Exercise aim: Please answer from the text below on earthquakes and prayer: on which day's Morning Office is the writer's favorite prayer normally used?

Extracted text:
Earthquakes and Prayer

I always look forward to the Wednesday Morning Office because one of my favorite prayers is normally used on that day.

Lord God, almighty and everlasting Father, you have brought in safety to this new day: Preserve us with our mighty power that we may not fall into sin, nor be overcome by adversity; and in al we do, direct us to the fulfilling of your purpose; through Jesus Christ our Lord.

It’s a prayer I most often say early in the morning, sitting in my study with a cup of hot coffee at hand.  But I have also said it from a hospital bed hooked up to a variety of tubes and monitors.  It’s been a prayer said as a litany while on a walk, naming each of our children, grandchildren and godchildren with each iteration.  It’s been a prayer said for friends and enemies.  It is a prayer, my prayer, of great thanks and great hope.
This morning, January 13, 2010, sitting in my cozy study and comfortable chair, surrounded by books and icons, coffee cup at hand, two dogs sleeping at my feet, grateful for yet another day that has safely arrived, I wonder.  I wonder about an impoverished Haitian, for whom life has always been hard, sitting homeless in the debris of a rain soaked street with the bodies of family, friends and strangers for company.  The earthquake that struck last night and this morning’s aftermath present an image that is another sort of icon, one through which the complexity of natural disaster and human moral evil come into sharp focus.  That sharp focus sheds momentary light on conditions like it elsewhere in the world, and reminds us of events and conditions in our own communities where personal safety arrives with no new day.  What then of this prayer?
The key is the last petition; “direct us to the fulfilling of your purpose through Jesus Christ.”  In whatever way we are able, let us be this day agents of God’s redeeming grace in places where that grace is most desperately needed.  That might be Haiti or Sudan or some other far off place, but it might also be in the house next door.

6 thoughts on “Earthquakes and Prayer”

Given entries:
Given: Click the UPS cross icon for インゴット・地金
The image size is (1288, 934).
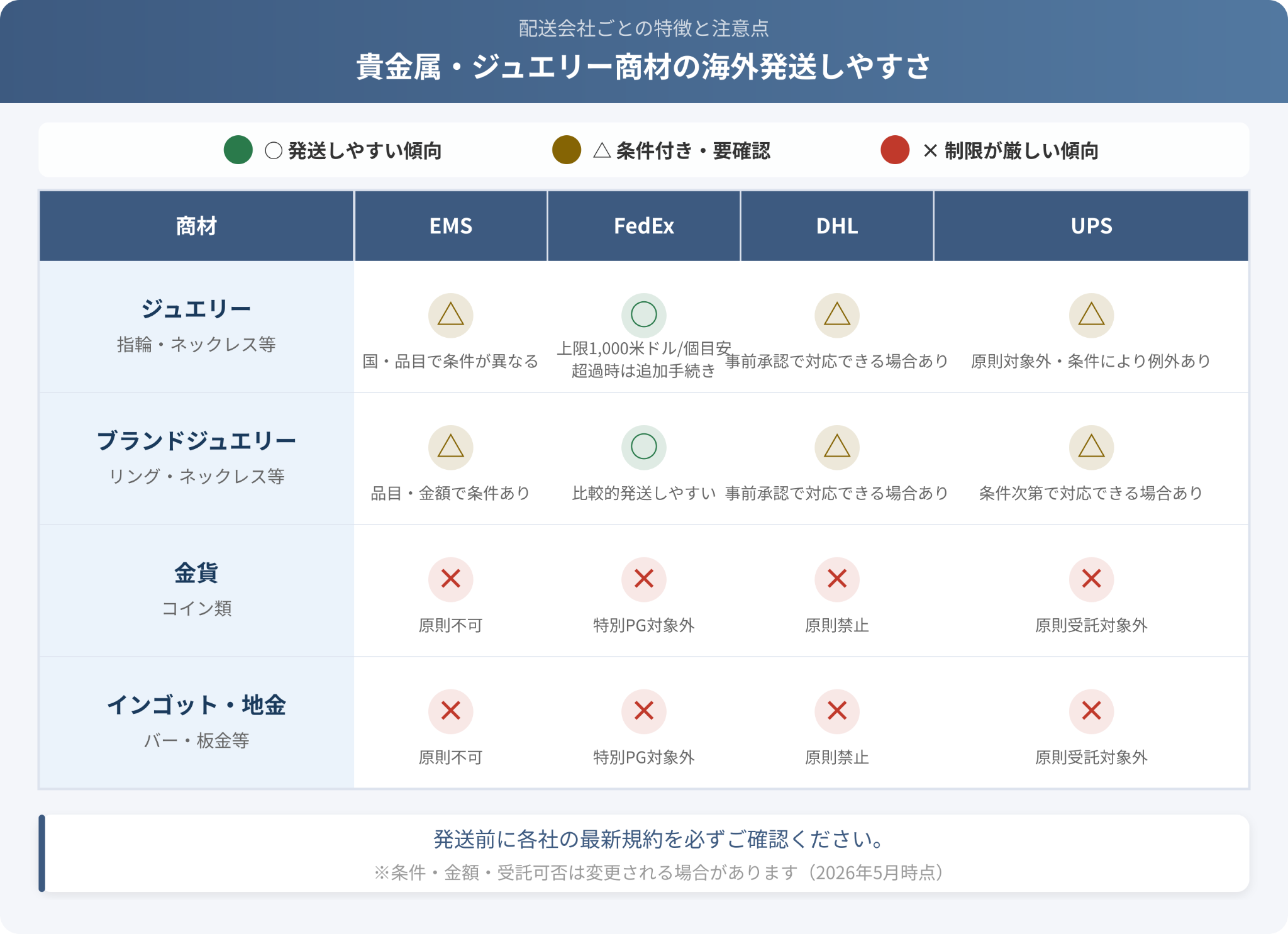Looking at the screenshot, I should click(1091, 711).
--
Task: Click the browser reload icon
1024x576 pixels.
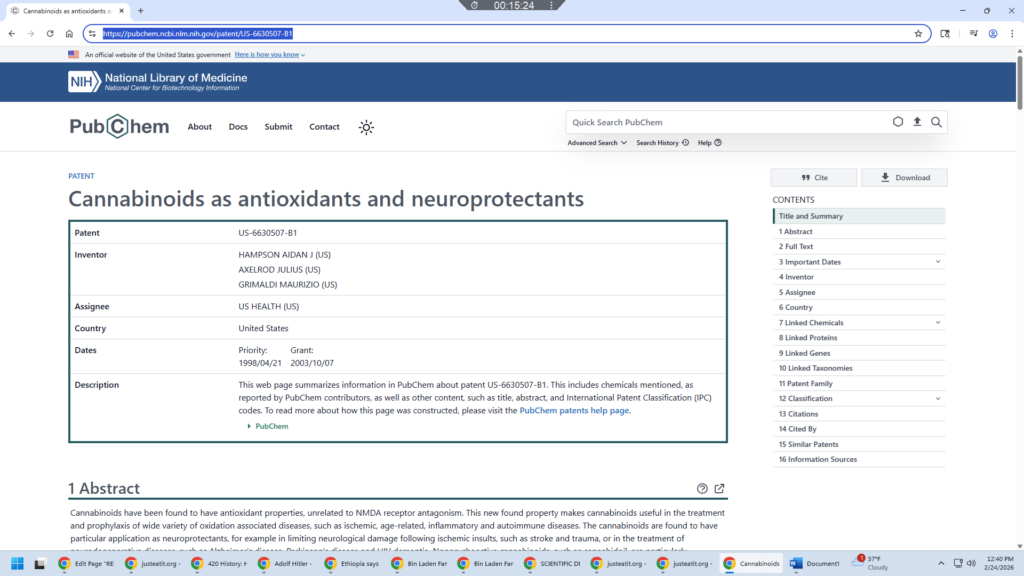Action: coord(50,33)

Response: The Wednesday Morning Office.